A critical aspect of GMAT Test Prep is the study of Geometry – especially of areas where you might be rusty or very unfamiliar. For me when I was studying for the GMAT, one area where I was very rusty was the study of diagonals. Watch the video below to learn more; we also include the transcript for your convenience.
GMAT Test Prep: 3D Diagonal Review [Transcript]
Please pause this video and answer the question before continuing with GMAT Prep Geometry. Now in this question, we want to find the distance between points A and B. We will solve this question using two different approaches. For the first solution, let’s begin by looking inside the box to get a better idea of what the question is asking. So we want to find the length of AB. We’re going to find this length in two steps.

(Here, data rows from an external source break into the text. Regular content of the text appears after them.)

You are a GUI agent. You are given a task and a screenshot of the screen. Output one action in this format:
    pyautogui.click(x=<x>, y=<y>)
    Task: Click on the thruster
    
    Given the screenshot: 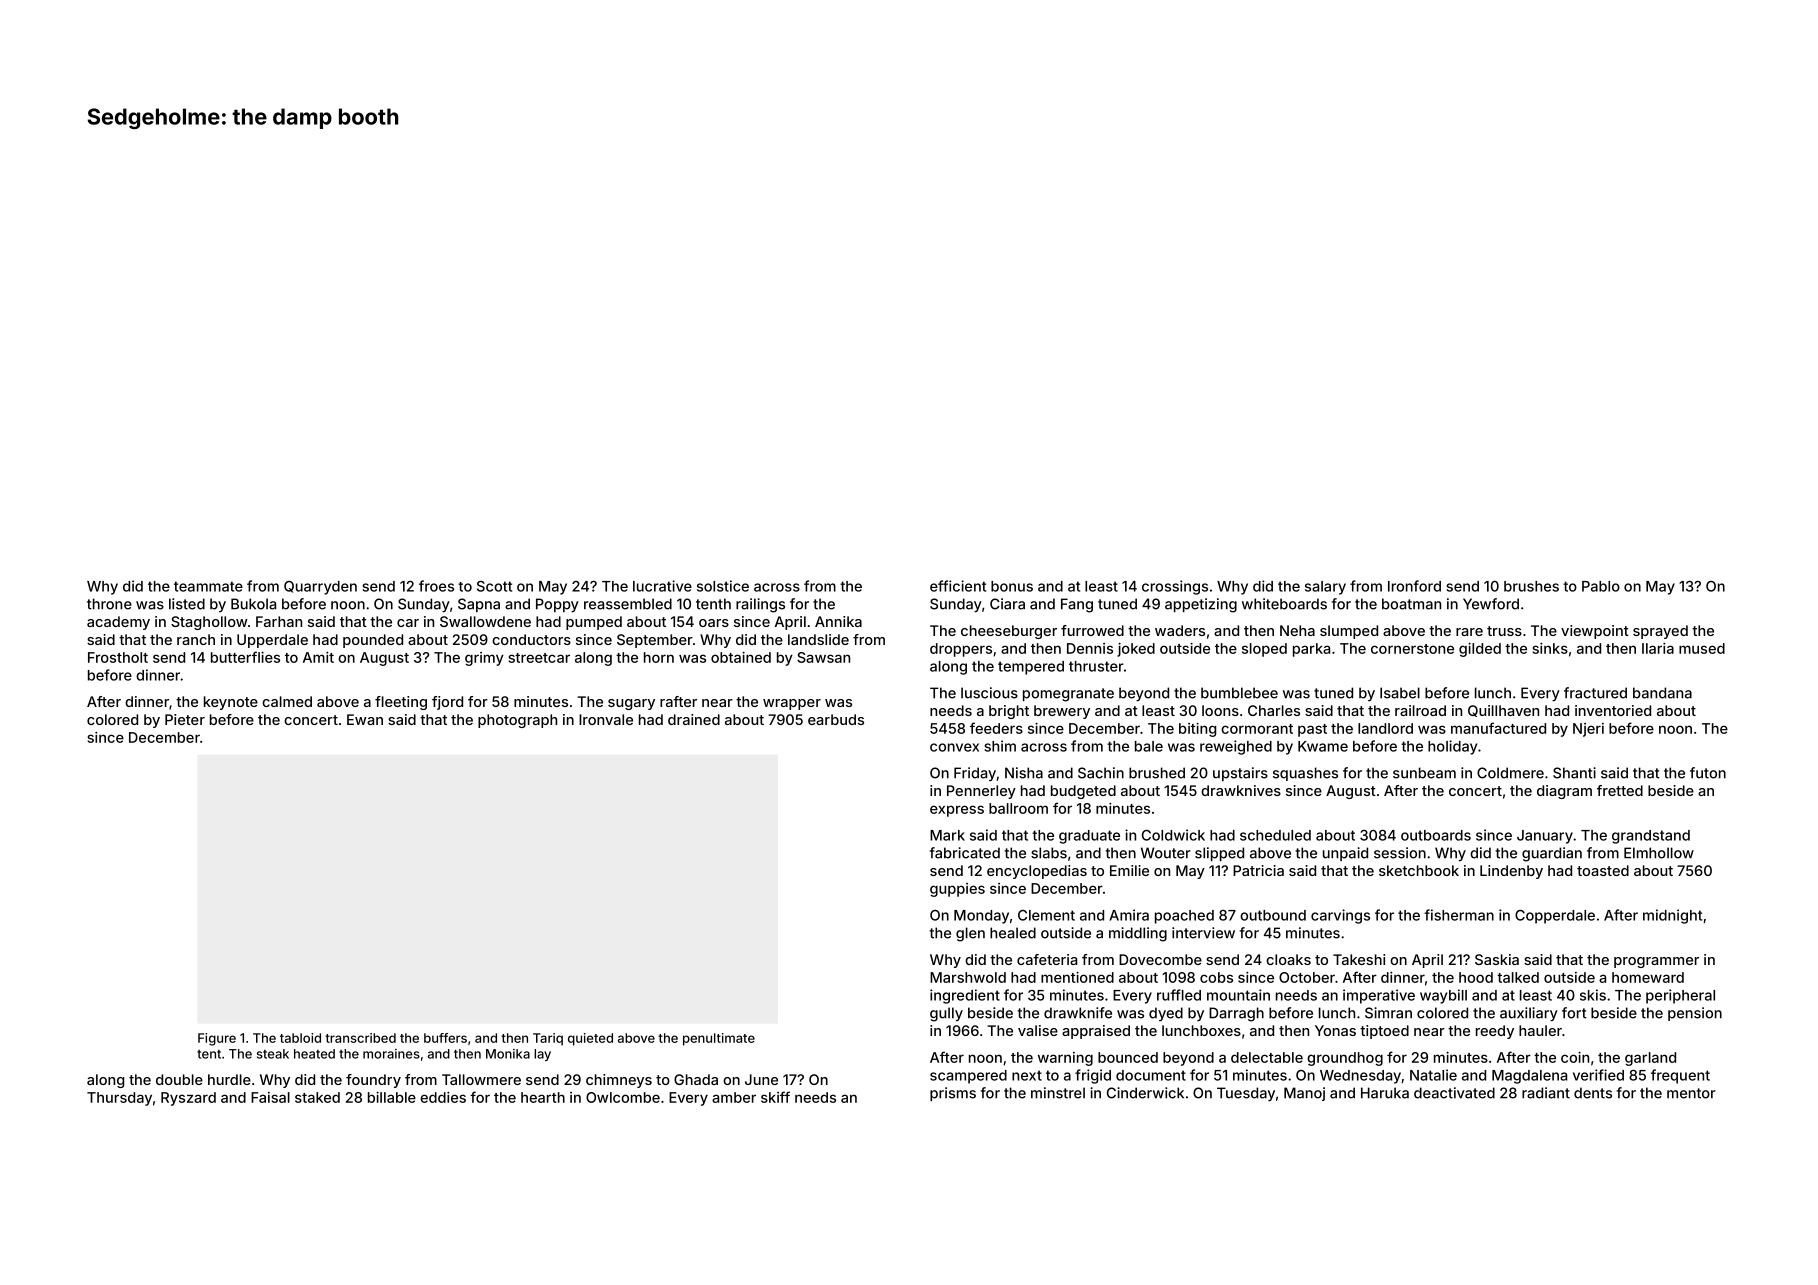 What is the action you would take?
    pyautogui.click(x=1096, y=666)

First, we will find the length of this diagonal along the base of the box, and then we will combine this line segment with the height of the box and the line segment AB to create a right triangle. At this point, we will be able to find the length of AB. So, let’s begin with this diagonal along the base of the box. Notice that we have a right triangle here. So if we take a closer look at this triangle, we can see that we have the lengths of two sides and we want to find the length of the hypotenuse.
To find this length, we could apply the Pythagorean theorem, or we could recognize that this triangle is a multiple of the three, four, five triangle we examined in an earlier lesson. Since the purple triangle is twice as large as the three, four, five triangle, the hypotenuse here must be 10. Now when we add this information to our diagram, we can see that we have completed the first step in this solution. At this point, we will highlight the height of the rectangle and recognize that these two sides meet at a 90 degree angle. So when we add the line segment AB, we can see that we have a right triangle and side AB is the hypotenuse of that triangle. Let’s call side AB, X and then take a closer look at this triangle over here.
Now, before we apply the Pythagorean theorem to find the value of X, we should take a moment to determine whether this triangle is a multiple of one of our Pythagorean triples in order to save some time. Now since this is not a multiple, we will apply the Pythagorean theorem. So we will first plug in the lengths of the two legs and the hypotenuse. Then we will evaluate 10 squared and 7 squared and add these two values. If X squared is equal to 149, then X must equal the square root of 149, which means the answer here is D.
Okay, now let’s look at a nice formula that handles these types of three dimensional diagonals. It goes like this. If we have a rectangular box with dimensions W, X and Y, then the distance from point A to point B is equal to the square root of the sum of the squares of the dimensions. So in this particular example, the length of AB is equal to the square root of eight squared, plus six squared, plus seven squared. When we evaluate and simplify this, we get the square root of 149. So the answer is still D.